I have always wondered just how big this site would be if everybody that owned an Outback was registered. I think it would be unbelievable.









Leon


----------



## Oregon_Camper (Sep 13, 2004)

Print off a couple of cards and keep them in your Outback. Then hand them out to peole you meet with Outbacks while camping...


----------



## stapless (Feb 20, 2005)

Oregon_Camper said:


> Print off a couple of cards and keep them in your Outback. Then hand them out to peole you meet with Outbacks while camping...
> 
> 
> 
> ...


where are the 'cards' at? I would love to have something like that to give out.

scott


----------



## campingnut18 (Mar 11, 2004)

hey guys, i had 200 business cards made up about
our outbackers.com web site.
i pass them out when i meet a fellow outbacker.
most all have never even seen the site at all.
i had them printed from this site..
http://www.vistaprint.com/vp/ns/default.as...12%3A57%3A47+PM
it wasfree i just paid i think about $6.00 for shipping.
i had them in about two weeks.

lamar..


----------



## W4DRR (May 17, 2005)

campingnut18 said:


> hey guys, i had 200 business cards made up about
> our outbackers.com web site.
> i pass them out when i meet a fellow outbacker.
> most all have never even seen the site at all.
> ...


Or get blank business card sheets (Avery brand) at any of the office supply stores and print them yourself. I think they are like 12 to a sheet, and are perforated for easy separation. I have been doing that for home business cards and ham radio QSL cards for years. It is an easy solution, unless, of course, you want to print a large number, and/or have a slow printer.

Bob


----------



## ee4308 (Aug 23, 2005)

campingnut18 said:


> hey guys, i had 200 business cards made up about
> our outbackers.com web site.
> i pass them out when i meet a fellow outbacker.
> most all have never even seen the site at all.
> ...


Lamar,

What information did you have printed on them? Any chance of posting a copy of one?


----------



## Oregon_Camper (Sep 13, 2004)

stapless said:


> Oregon_Camper said:
> 
> 
> > Print off a couple of cards and keep them in your Outback. Then hand them out to peole you meet with Outbacks while camping...
> ...


Just get some blank Avery card at any office store and print your own....


----------



## HootBob (Apr 26, 2004)

I made my own cards and pass them out to any Outbacks I see
I have even made over 200 cards for my dealer to hand out at the RV shows
I carry cards in both vechicles and in my wallet










Don


----------



## Thor (Apr 7, 2004)

HootBob said:


> I made my own cards and pass them out to any Outbacks I see
> I have even made over 200 cards for my dealer to hand out at the RV shows
> I carry cards in both vechicles and in my wallet
> 
> ...


I have seen Don's....they look great









Thor


----------



## Oregon_Camper (Sep 13, 2004)

HootBob said:


> I made my own cards and pass them out to any Outbacks I see
> I have even made over 200 cards for my dealer to hand out at the RV shows
> I carry cards in both vechicles and in my wallet
> 
> ...


Way to take to the next level Don.
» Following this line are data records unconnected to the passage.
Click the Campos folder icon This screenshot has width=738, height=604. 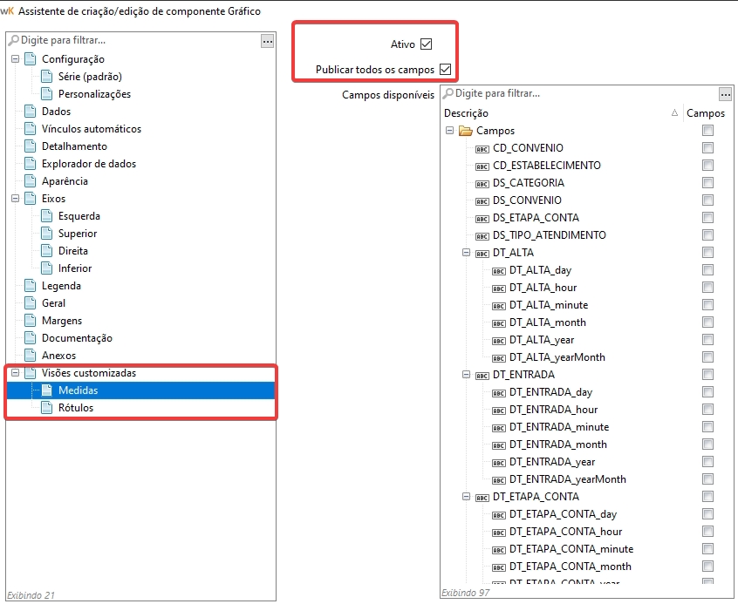tap(466, 131)
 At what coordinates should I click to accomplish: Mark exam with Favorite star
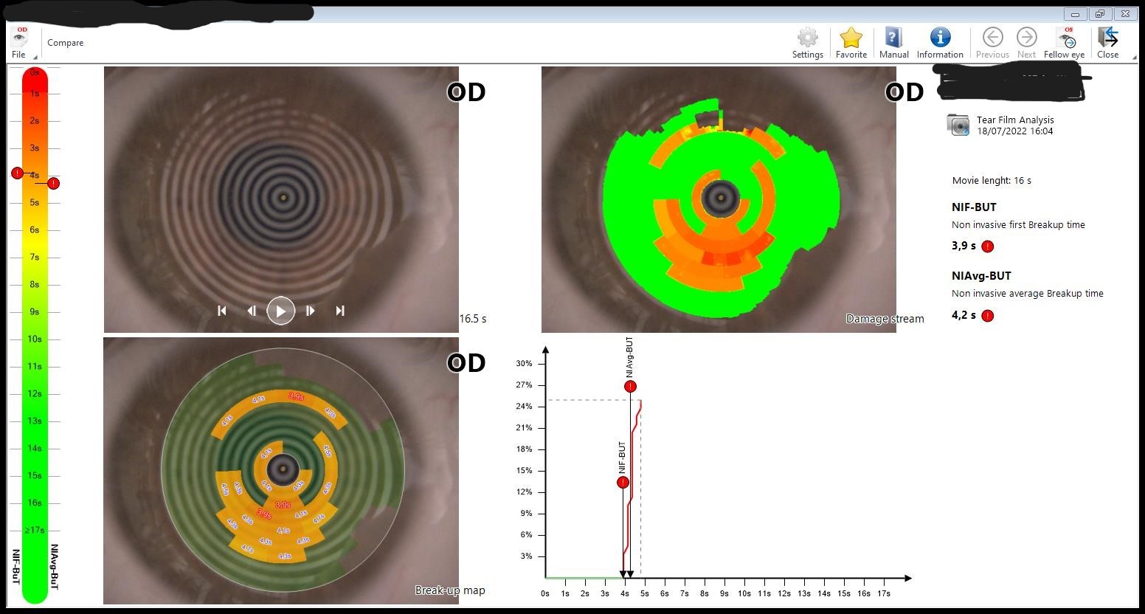point(851,38)
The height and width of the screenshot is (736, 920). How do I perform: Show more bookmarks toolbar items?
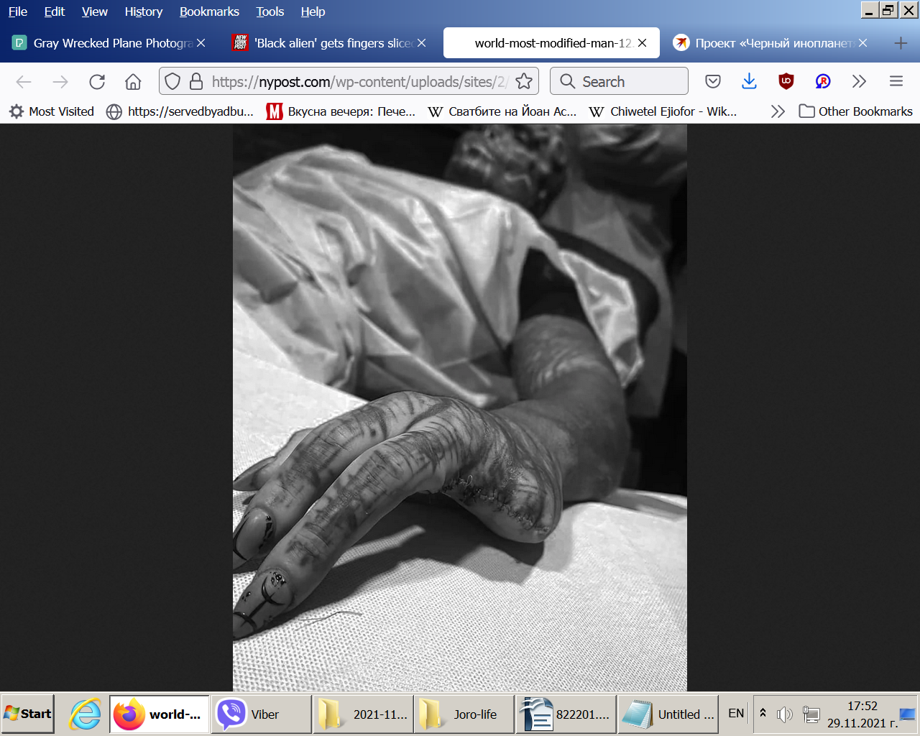[x=777, y=111]
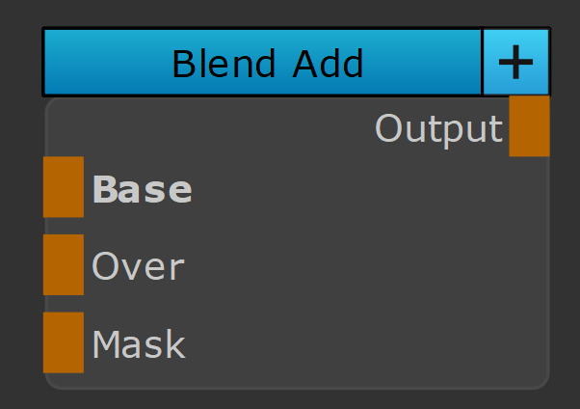Click the "Blend Add" header text

point(267,64)
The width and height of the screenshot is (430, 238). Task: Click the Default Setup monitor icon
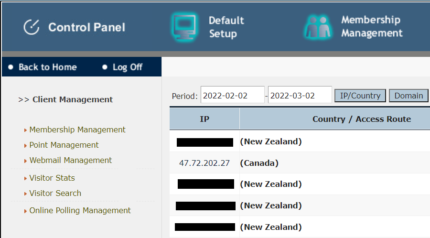click(x=184, y=27)
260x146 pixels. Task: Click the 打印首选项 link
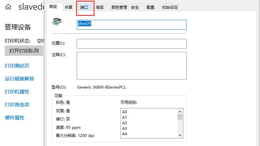pyautogui.click(x=17, y=105)
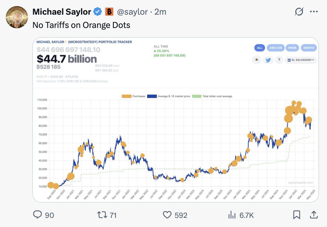Screen dimensions: 327x227
Task: Switch to the 24H LIVE tab
Action: coord(275,48)
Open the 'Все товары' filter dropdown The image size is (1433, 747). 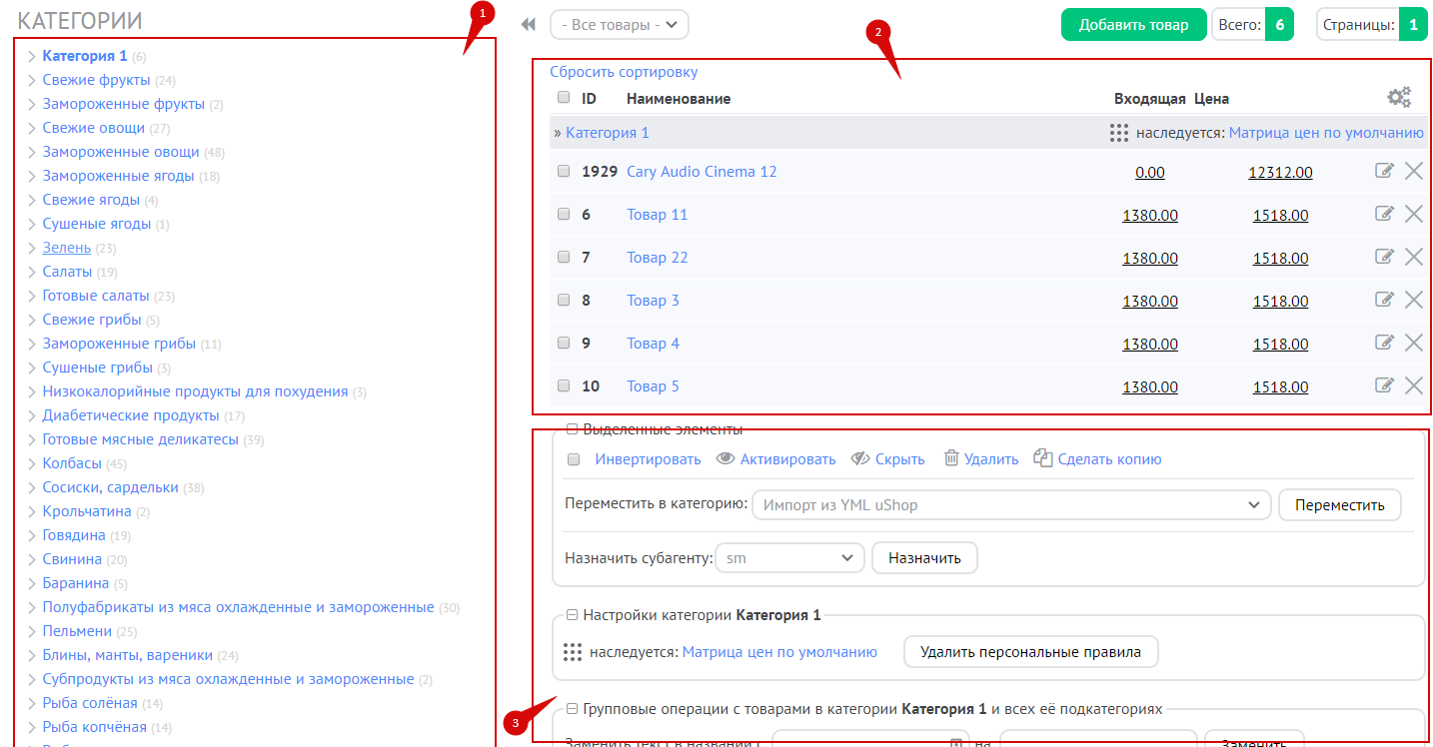(619, 25)
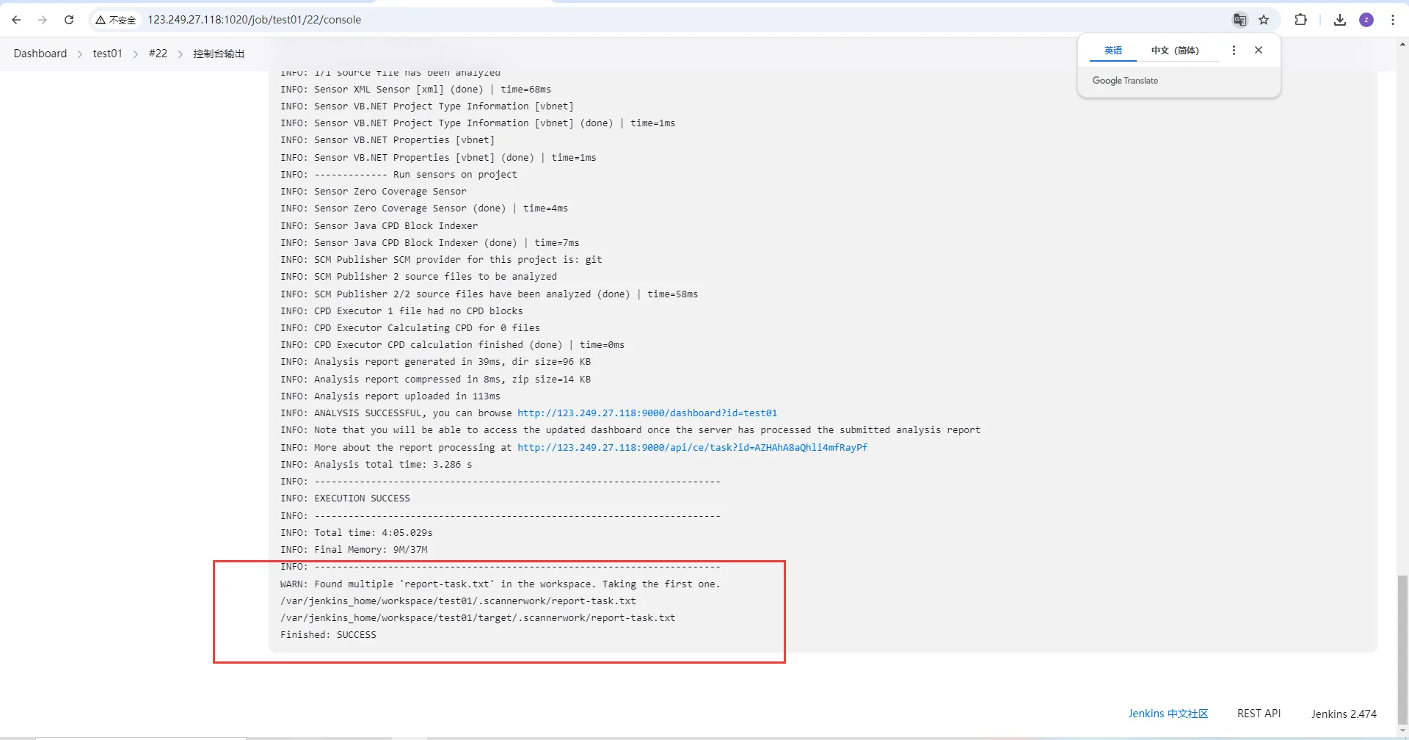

Those look great. Now you've set the bar high, so I'll have to come up with something ever better.


----------



## PDX_Doug (Nov 16, 2004)

Oregon_Camper said:


> HootBob said:
> 
> 
> > I made my own cards and pass them out to any Outbacks I see
> ...


Oh boy! A challenge!









Happy Trails,
Doug


----------



## hatcityhosehauler (Feb 13, 2004)

Oh brother....more of "keeping up with the Jones'"
















Tim


----------



## kjdj (Sep 14, 2004)

I see the Southeast Spring Rally is up to 17 families!


----------



## vern38 (Aug 18, 2003)

HootBob said:


> I made my own cards and pass them out to any Outbacks I see
> I have even made over 200 cards for my dealer to hand out at the RV shows
> I carry cards in both vechicles and in my wallet
> 
> ...


Ya know since you guys had these made I had to do it as well.









Vern


----------



## HootBob (Apr 26, 2004)

Awesome Vern








looks better than mine

Don


----------



## nonny (Aug 14, 2005)

Okay, why don't one of you guys just make it the official format and set it up and we can each print our own copies or have them printed?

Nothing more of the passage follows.